==== MATERIAL TO PROCESS

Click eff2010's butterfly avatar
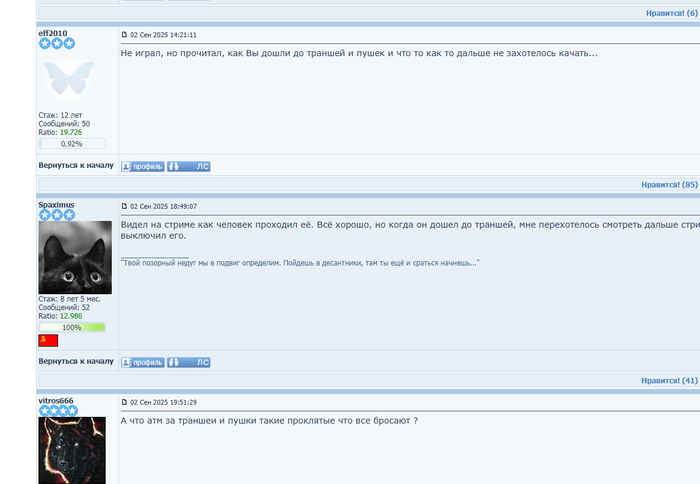This screenshot has height=484, width=700. tap(69, 78)
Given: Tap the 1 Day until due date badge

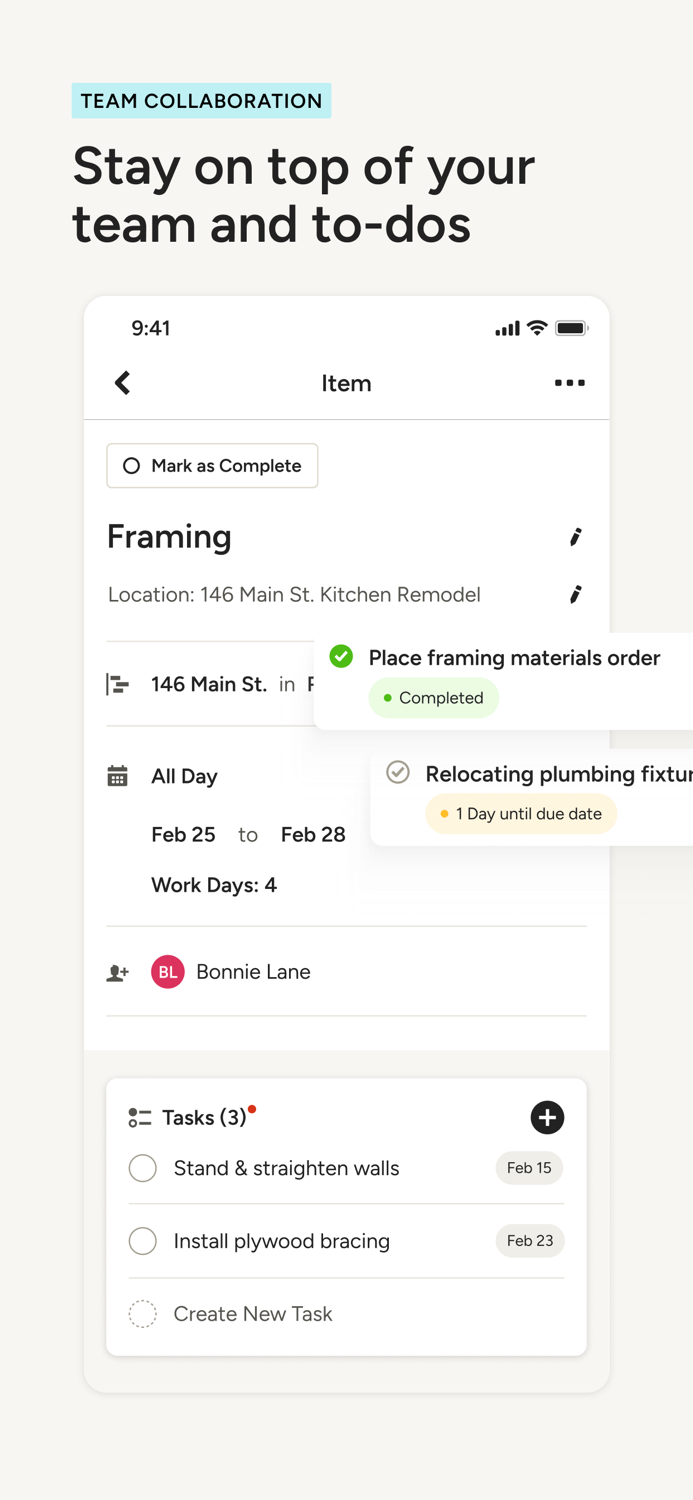Looking at the screenshot, I should (521, 813).
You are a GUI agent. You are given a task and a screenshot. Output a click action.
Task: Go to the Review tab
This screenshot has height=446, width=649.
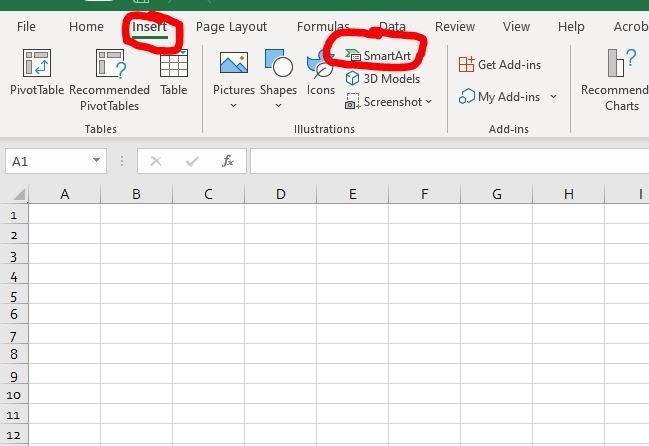[455, 27]
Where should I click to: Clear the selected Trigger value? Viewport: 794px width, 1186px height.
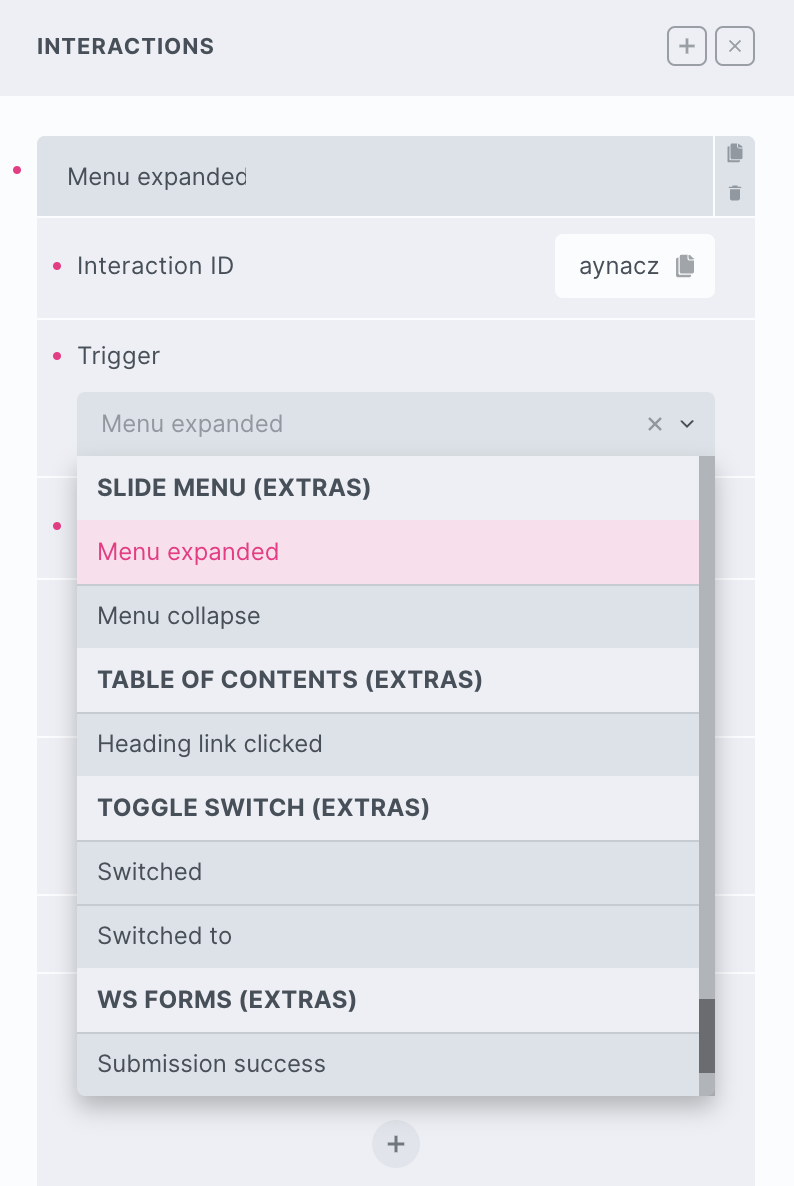pos(655,424)
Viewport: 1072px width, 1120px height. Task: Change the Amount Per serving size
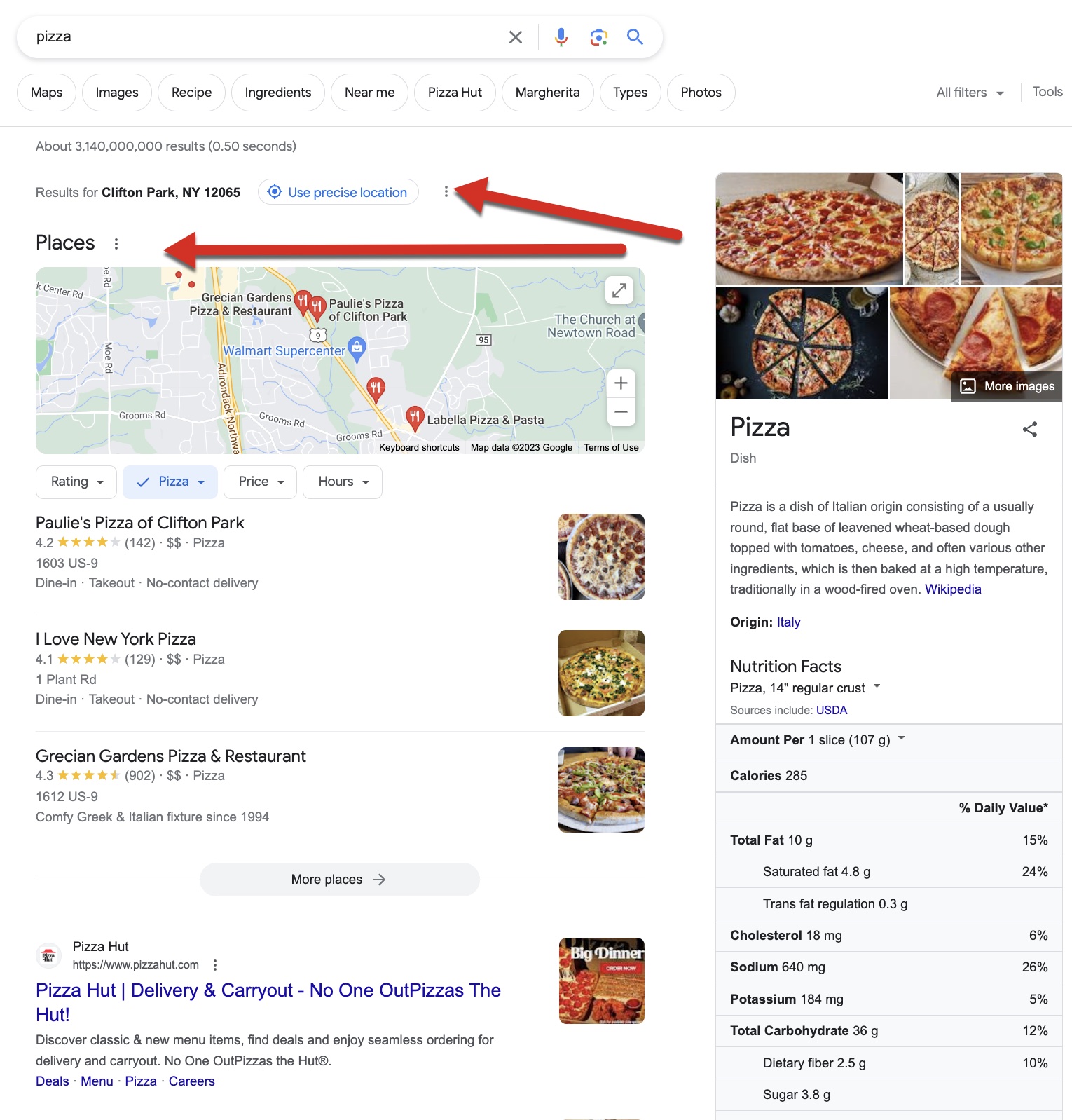point(901,739)
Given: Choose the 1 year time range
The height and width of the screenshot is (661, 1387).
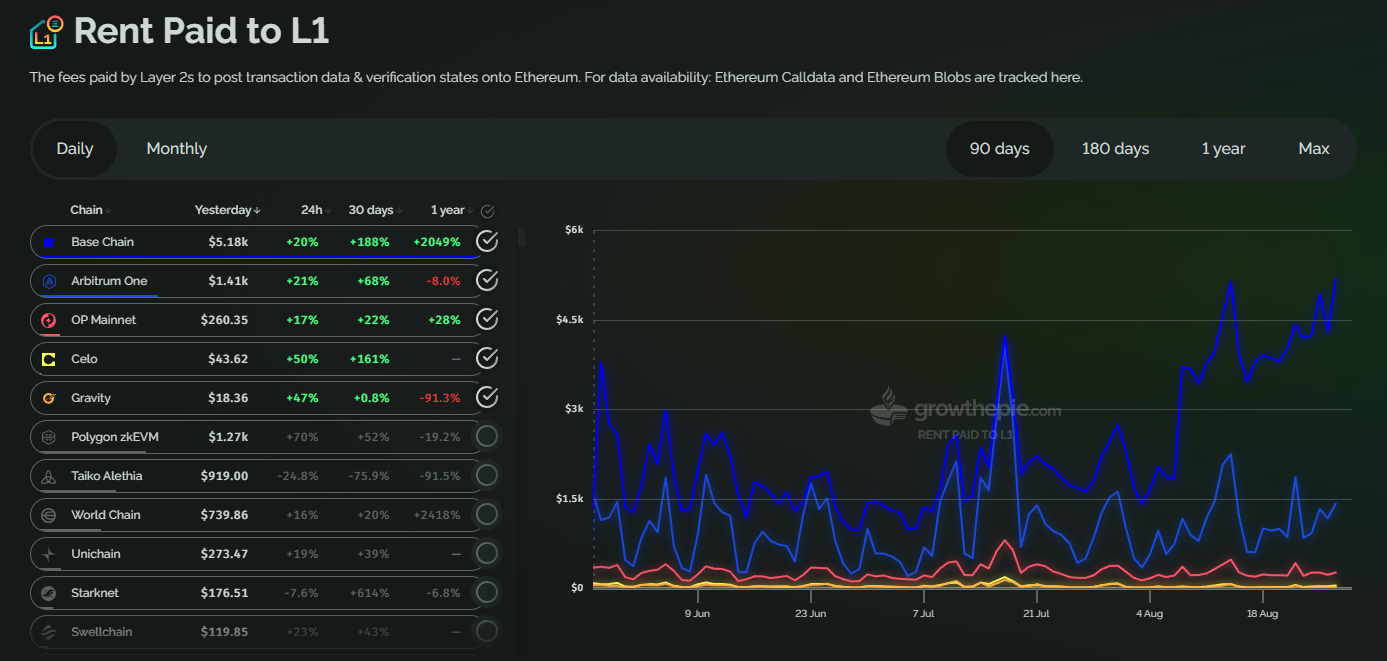Looking at the screenshot, I should [1223, 149].
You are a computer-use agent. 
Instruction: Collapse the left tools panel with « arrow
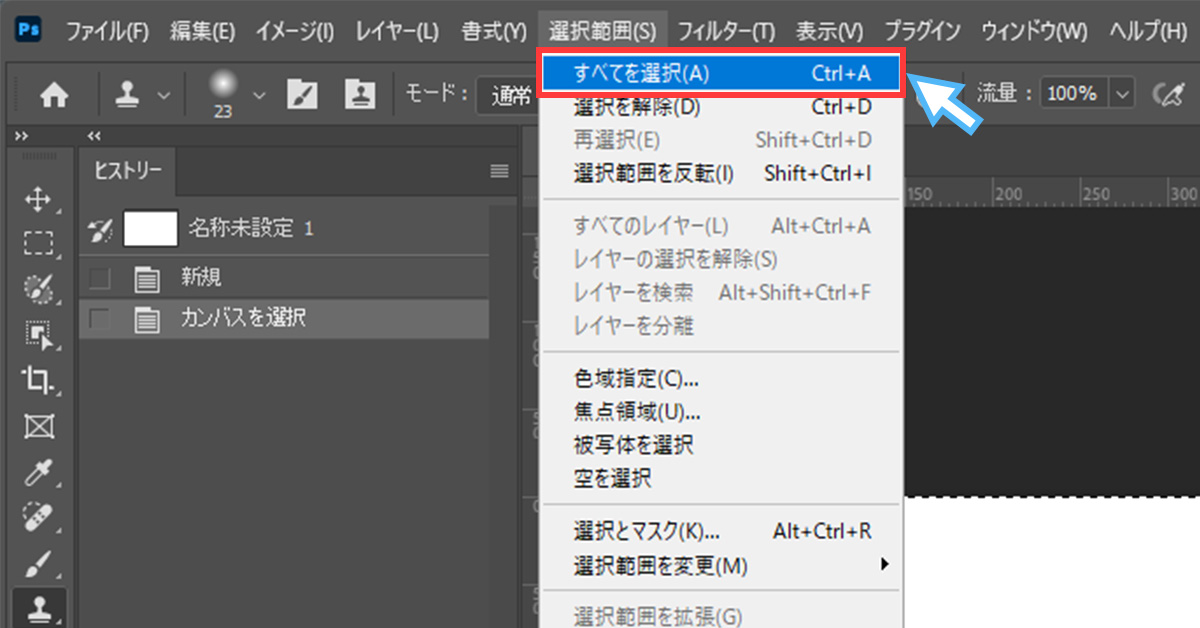click(x=94, y=135)
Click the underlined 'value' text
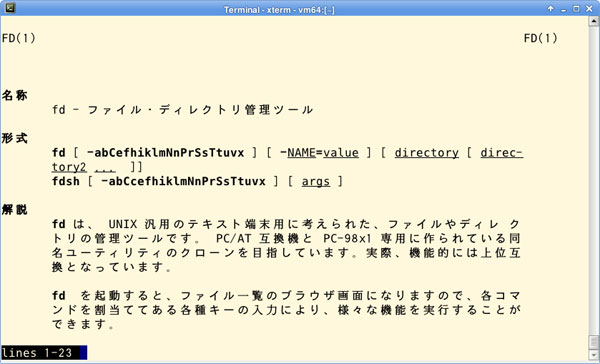Viewport: 600px width, 364px height. click(x=341, y=153)
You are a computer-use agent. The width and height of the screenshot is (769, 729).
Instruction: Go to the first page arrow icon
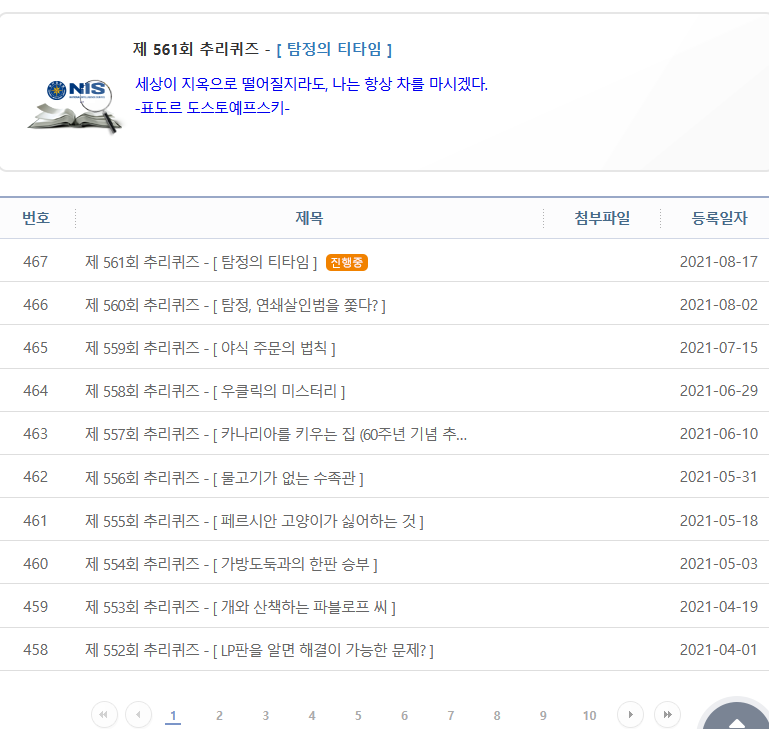pos(104,714)

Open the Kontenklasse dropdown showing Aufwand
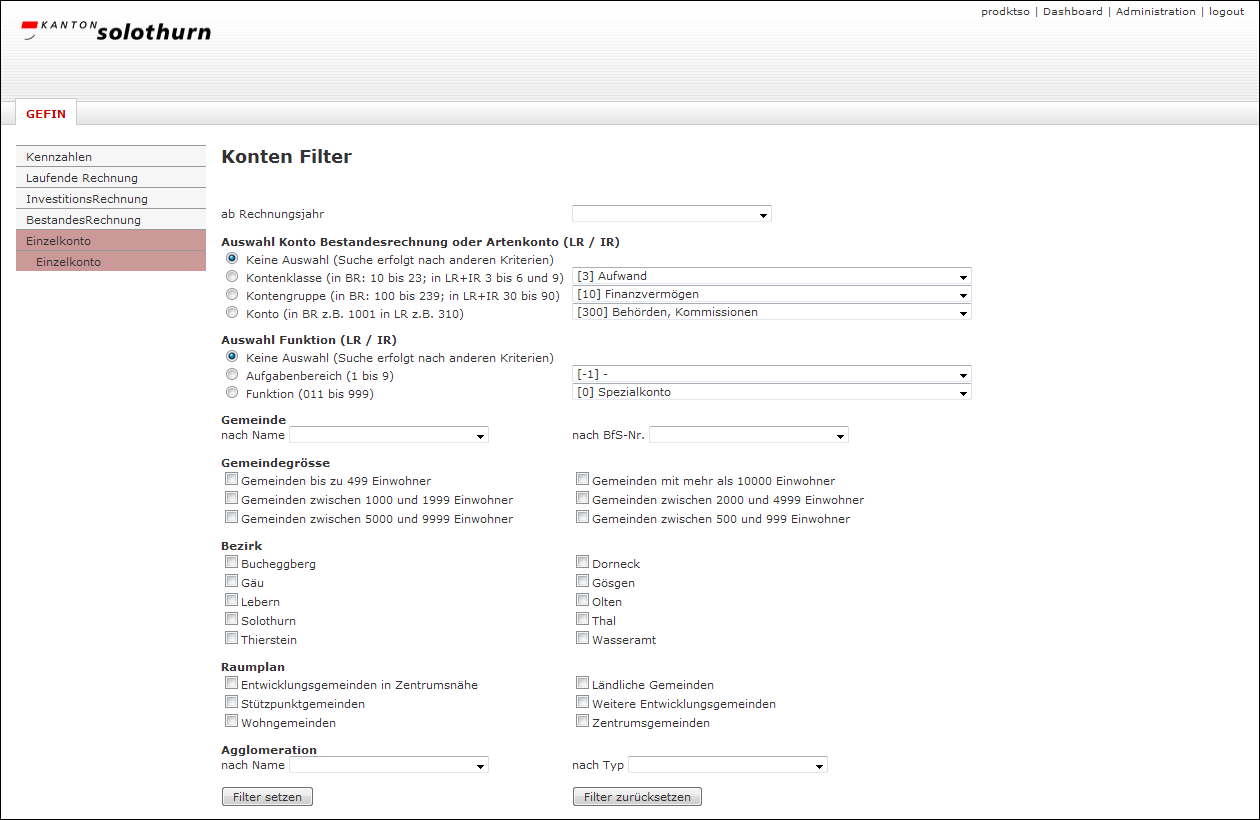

========

Across the whole listing above, find every line with the string "agent" and copy it.

You are a GUI agent. You are given a task and a screenshot. Output a click action.
You are a computer-use agent. 
You are a computer-use agent. The width and height of the screenshot is (769, 729).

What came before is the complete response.